Work instructions:
a: Copy the rows from the first one through the line containing "Cink(24), (251, 224)", inclusive, and substitute "Hírek" for "Bulvár". Leave everything else unchanged.
b: Continue the piece about Clash of Clans from where it stops.
[Start Page extract]
For example, in your average real-time strategy game, you have fine-grained control deploying and directing your troops, and units that survive can be used in the next battle.  Not so in Clash of Clans: once deployed, units fight according to their hardcoded strategy (most commonly the harebrained “bash closest building”, regardless of what it is or who is firing at them), and every unit deployed disappears at the end of the battle, even if they are victorious.  This means it’s essential to rebuild huge armies and to attack with massive force every time.   And since building those dragons can take several hours, during which time you’re wide open to attack, there’s another massive inducement to solve the problem with a few gems.

Probably the most blatant case of tilting the table is the recent introduction of “Dark Elixir”, a third in-game resource geared squarely at high-level players.  Collected at the glacially slow pace of 20 units per hour, even in an raidless pacifist world it would take 21 days of waiting to accrue the 10,000 units needed purchase its main selling point, the Barbarian King, and the table is stacked further yet by subjecting collectors to 75% raid losses.  Who wouldn’t pay $6 to skip the tedium and uncertainty?

In comparison, the “clans” of the name seem almost like an afterthought.  Their primary function is to be a gifting circle, where players donate units to others in their clan, and receive units in return.  And that’s it: clan players cannot share gold or elixir, much less gems.  But they do provide another handy lever of extra social pressure to ensure you log in regularly, since clan troops defend your base, die when attacked and can only be received on explicit request, and since most clans enforce minimum per week donations and kick out “freeloaders” who have not paid their dues.

But It Could Be Worse…

Some credit where credit is due: unlike Zynga’s notoriously annoying games, Clash of Clans does not require Facebook signup, cram the game full of ads, spam you and your friends, or pimp your personal information to random third parties.  And while you’ll be reminded that “Hey, you could use gems for this” whenever you try to do something you can’t afford, if you stay within your means and have the patience of an ascetic saint, you’ll never even get asked for money.
[End Page extract]
[Start Data provided]
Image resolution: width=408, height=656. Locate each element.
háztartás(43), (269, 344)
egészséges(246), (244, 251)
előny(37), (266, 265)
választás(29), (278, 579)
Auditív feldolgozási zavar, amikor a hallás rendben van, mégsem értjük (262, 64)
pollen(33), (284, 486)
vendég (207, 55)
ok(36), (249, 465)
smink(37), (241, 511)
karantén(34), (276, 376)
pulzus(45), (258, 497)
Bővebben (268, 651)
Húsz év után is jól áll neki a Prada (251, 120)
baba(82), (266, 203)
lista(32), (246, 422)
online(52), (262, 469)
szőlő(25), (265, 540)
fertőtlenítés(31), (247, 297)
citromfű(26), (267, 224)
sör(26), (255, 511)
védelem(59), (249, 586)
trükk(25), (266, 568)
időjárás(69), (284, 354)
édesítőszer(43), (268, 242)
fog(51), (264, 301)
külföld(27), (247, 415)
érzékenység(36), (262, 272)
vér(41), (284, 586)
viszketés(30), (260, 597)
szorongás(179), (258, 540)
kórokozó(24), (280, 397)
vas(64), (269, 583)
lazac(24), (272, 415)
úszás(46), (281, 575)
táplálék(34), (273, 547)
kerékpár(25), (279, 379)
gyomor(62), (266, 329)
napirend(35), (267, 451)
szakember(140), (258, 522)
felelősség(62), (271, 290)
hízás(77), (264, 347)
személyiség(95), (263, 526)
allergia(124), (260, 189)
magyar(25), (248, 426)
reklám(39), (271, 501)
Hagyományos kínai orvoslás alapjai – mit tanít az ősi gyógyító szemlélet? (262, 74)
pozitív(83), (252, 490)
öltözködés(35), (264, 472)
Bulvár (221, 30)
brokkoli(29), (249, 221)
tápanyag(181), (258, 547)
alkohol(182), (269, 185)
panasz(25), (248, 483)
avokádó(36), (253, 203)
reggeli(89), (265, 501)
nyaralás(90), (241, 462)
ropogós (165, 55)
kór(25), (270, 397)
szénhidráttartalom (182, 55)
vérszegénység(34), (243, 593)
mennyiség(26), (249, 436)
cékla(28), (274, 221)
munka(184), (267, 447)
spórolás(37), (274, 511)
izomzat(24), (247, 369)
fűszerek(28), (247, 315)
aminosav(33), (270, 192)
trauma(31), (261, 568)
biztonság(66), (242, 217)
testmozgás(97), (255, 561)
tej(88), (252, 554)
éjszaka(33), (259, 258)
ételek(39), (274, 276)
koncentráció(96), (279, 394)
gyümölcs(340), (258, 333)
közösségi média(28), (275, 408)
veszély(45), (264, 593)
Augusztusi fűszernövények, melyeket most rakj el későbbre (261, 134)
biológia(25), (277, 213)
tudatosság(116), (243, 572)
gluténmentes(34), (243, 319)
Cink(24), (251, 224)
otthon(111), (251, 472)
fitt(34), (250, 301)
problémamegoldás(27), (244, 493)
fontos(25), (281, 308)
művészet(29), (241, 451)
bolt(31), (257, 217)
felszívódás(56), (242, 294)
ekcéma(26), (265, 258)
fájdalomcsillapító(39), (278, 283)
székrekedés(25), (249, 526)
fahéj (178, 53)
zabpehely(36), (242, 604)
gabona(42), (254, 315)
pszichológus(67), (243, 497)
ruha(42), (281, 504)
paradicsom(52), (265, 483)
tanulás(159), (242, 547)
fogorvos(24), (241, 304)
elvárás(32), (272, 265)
[End Data provided]
Response list:
a:
Image resolution: width=408, height=656. Locate each element.
háztartás(43), (269, 344)
egészséges(246), (244, 251)
előny(37), (266, 265)
választás(29), (278, 579)
Auditív feldolgozási zavar, amikor a hallás rendben van, mégsem értjük (262, 64)
pollen(33), (284, 486)
vendég (207, 55)
ok(36), (249, 465)
smink(37), (241, 511)
karantén(34), (276, 376)
pulzus(45), (258, 497)
Bővebben (268, 651)
Húsz év után is jól áll neki a Prada (251, 120)
baba(82), (266, 203)
lista(32), (246, 422)
online(52), (262, 469)
szőlő(25), (265, 540)
fertőtlenítés(31), (247, 297)
citromfű(26), (267, 224)
sör(26), (255, 511)
védelem(59), (249, 586)
trükk(25), (266, 568)
időjárás(69), (284, 354)
édesítőszer(43), (268, 242)
fog(51), (264, 301)
külföld(27), (247, 415)
érzékenység(36), (262, 272)
vér(41), (284, 586)
viszketés(30), (260, 597)
szorongás(179), (258, 540)
kórokozó(24), (280, 397)
vas(64), (269, 583)
lazac(24), (272, 415)
úszás(46), (281, 575)
táplálék(34), (273, 547)
kerékpár(25), (279, 379)
gyomor(62), (266, 329)
napirend(35), (267, 451)
szakember(140), (258, 522)
felelősség(62), (271, 290)
hízás(77), (264, 347)
személyiség(95), (263, 526)
allergia(124), (260, 189)
magyar(25), (248, 426)
reklám(39), (271, 501)
Hagyományos kínai orvoslás alapjai – mit tanít az ősi gyógyító szemlélet? (262, 74)
pozitív(83), (252, 490)
öltözködés(35), (264, 472)
Hírek (221, 30)
brokkoli(29), (249, 221)
tápanyag(181), (258, 547)
alkohol(182), (269, 185)
panasz(25), (248, 483)
avokádó(36), (253, 203)
reggeli(89), (265, 501)
nyaralás(90), (241, 462)
ropogós (165, 55)
kór(25), (270, 397)
szénhidráttartalom (182, 55)
vérszegénység(34), (243, 593)
mennyiség(26), (249, 436)
cékla(28), (274, 221)
munka(184), (267, 447)
spórolás(37), (274, 511)
izomzat(24), (247, 369)
fűszerek(28), (247, 315)
aminosav(33), (270, 192)
trauma(31), (261, 568)
biztonság(66), (242, 217)
testmozgás(97), (255, 561)
tej(88), (252, 554)
éjszaka(33), (259, 258)
ételek(39), (274, 276)
koncentráció(96), (279, 394)
gyümölcs(340), (258, 333)
közösségi média(28), (275, 408)
veszély(45), (264, 593)
Augusztusi fűszernövények, melyeket most rakj el későbbre (261, 134)
biológia(25), (277, 213)
tudatosság(116), (243, 572)
gluténmentes(34), (243, 319)
Cink(24), (251, 224)

b:
Conclusion

At the end of the day, my feelings towards Clash of Clans are distinctly mixed.  Being a penny-pincher whose in-game purchases have been limited to a single $4.99 gem pack, even that largely as a token of appreciation to the game’s makers, I can’t really complain about the hours of entertainment I’ve gotten in exchange.  Yet I still can’t help but cringe as I run into all the ways the game is intentionally crippled to get you to pay up, and the way its Pavlovian triggers to come back for more operate on fear.   Would Minecraft have been any fun if it required you to log in every six hours or you’d lose parts of your inventory?   And how much more awesome would Clash of Clans be if the effort of squeezing every last cent out had been put into improving the game itself instead?

13 comments
  1. The Evil Bishop said:

    > And how much more awesome would Clash of Clans be if the effort of squeezing every last cent out had been put into >improving the game itself instead?
    Yes indeed. But a good game making no money has no future.

  2. joe user said:

    Pay to win is so 2008… I’m surprised you’re talking about it now. I’m constantly amazed that people continue to play these games. They are intentionally tedious with an allure to break the tediousness with a real money purchase. I find once I find a game tedious, I stop playing. Seems much simpler than paying to make a game less tedious temporarily.

    Course, I’m also constantly amazed that people play slot machines or gamble in any game where they’re guaranteed to lose in the long run.

  3. FunnyMath said:

    I’ve paid zero dollars to Supercell. But wasted hundreds of hours playing this game, telling myself I’ll quit when I finally beat level 50 on campaign. I’m there on the doorstep of level 50 now. I’ve been there for a couple weeks, leveling up my dragons in preparation for the attack. Worst nightmare scenario: Supercell does another big update like they did a few months ago and adds campaign levels. They can’t do that… can they?

  4. Ralph Randell said:

    I’ve been playing since Sept. and finally spent $5 on my second account yesterday. Yes. 2nd Account. More. Money. Spent.

  5. This was a really interesting read. The model is similiar to Planetside 2, XP grinding is impossible and ‘station cash’ mediates the connection between actual $$ value of the item purchased. $12 for a gun or spend 100hours playing? Game dynamics and psychology at work.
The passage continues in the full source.